Shin Jong-woo, a senior researcher at the Korea Defense and Security Forum, deduced that the new ballistic missile will be able to carry warheads heavier than other South Korean ballistic missiles. He could not predict the maximum size and weight of the Hyunmoo-5's payload, but he believes the missile will be able to "carry the largest one Korea has ever developed."
The Hyunmoo-5 was launched using a "cold launch" method. This means the missile's engine is ignited after leaving the launcher, a method usually reserved for submarine-launched missiles wherein safety of the launchers is of utmost priority.
"Korea's previous Hyunmoo-2 uses the hot launch method, meaning the engine is ignited on the launch pad," said Shin. "However, the new missile was cold launched and we can presume that the new high-powered ballistic missile carries a heavier warhead."
The unveiling of the missile is shown to be part of the "Korea Massive Punishment and Retaliation System," one of South Korea's "three-axis" strategies for targeting the leadership of North Korea if war breaks out. The axes include South Korea's air and missile defense network and its "Kill Chain" pre-emptive strike system. (Related: Kim Jong-un: North Korea "fully ready" to deploy nuclear weapons against US and its allies.)
During the Korean War, North Korea completely fortified its half of the Korean peninsula by building over 6,000 underground facilities, mostly under granite surfaces. Shin noted that the Hyunmoo-5 was developed specifically to be able to target and strike North Korean high-value targets in one of these underground facilities.
"A high-power ballistic missile with a heavier warhead has increased kinetic energy when descending, thus possessing a higher power to destroy underground facilities and bases by penetrating the ground," said Shin.
The public unveiling of the Hyunmoo-5 comes just after North Korea conducted a test launch of seven short-range ballistic missiles, including two on Saturday. This was followed up by another ballistic missile test on Tuesday, Oct. 4, which flew over Japan.
Malcolm Davis, a senior analyst in defense strategy and capability at the Australian Strategic Policy Institute, noted that the Hyunmoo-5's stated maximum range of 1,864 miles makes it theoretically capable of hitting China and Japan.
"Obviously, China will respond negatively," said Davis. "But China has a massive and much more sophisticated conventional ballistic missile force that is far superior to what South Korea has."
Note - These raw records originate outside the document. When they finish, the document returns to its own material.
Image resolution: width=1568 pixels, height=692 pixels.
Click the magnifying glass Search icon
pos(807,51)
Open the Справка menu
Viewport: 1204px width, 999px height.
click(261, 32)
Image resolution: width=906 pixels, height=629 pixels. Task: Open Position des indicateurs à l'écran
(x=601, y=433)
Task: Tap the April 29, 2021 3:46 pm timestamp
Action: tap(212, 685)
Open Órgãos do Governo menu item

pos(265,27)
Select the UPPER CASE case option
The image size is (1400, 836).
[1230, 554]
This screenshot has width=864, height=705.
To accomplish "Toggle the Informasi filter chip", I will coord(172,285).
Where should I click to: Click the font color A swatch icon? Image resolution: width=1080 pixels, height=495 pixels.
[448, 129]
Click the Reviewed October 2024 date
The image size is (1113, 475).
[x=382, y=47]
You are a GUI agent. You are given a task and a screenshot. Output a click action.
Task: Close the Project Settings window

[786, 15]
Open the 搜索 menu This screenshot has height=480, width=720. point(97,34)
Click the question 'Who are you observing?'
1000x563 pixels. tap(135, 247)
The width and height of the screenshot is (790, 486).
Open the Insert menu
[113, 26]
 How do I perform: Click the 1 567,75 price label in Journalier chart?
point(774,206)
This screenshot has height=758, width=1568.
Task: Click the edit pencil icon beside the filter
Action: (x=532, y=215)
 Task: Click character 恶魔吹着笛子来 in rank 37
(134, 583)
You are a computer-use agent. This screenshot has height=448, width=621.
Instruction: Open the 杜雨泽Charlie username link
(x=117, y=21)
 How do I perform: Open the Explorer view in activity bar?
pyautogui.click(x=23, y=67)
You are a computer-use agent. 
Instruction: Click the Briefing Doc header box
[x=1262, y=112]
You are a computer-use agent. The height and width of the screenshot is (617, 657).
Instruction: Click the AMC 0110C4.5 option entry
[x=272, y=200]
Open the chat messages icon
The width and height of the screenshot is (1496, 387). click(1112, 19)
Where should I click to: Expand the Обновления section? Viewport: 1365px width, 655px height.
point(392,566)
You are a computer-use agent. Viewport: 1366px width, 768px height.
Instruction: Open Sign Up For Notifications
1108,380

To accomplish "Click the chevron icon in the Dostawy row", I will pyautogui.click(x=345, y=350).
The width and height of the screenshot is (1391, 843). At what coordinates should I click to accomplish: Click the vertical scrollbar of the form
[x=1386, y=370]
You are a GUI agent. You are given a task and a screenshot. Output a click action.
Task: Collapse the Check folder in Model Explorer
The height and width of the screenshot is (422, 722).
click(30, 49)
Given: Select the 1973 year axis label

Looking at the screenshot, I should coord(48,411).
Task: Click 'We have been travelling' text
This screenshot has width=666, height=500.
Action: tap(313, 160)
But according to Ryu Yongwook, a specialist in East Asian studies at the National University of Singapore's Lee Kuan Yew School of Public Policy, it isn't entirely clear if the Hyunmoo-5 could actually fly 1,864 miles with a heavy warhead, noting that the missile has been designed specifically to strike North Korean targets 300 to 800 kilometers away (186 to 497 miles).
Ryu added that to be able to hit most targets in China, the warhead carried by the Hyunmoo-5 won't be able to weigh any more than two metric tons (2.2 tons).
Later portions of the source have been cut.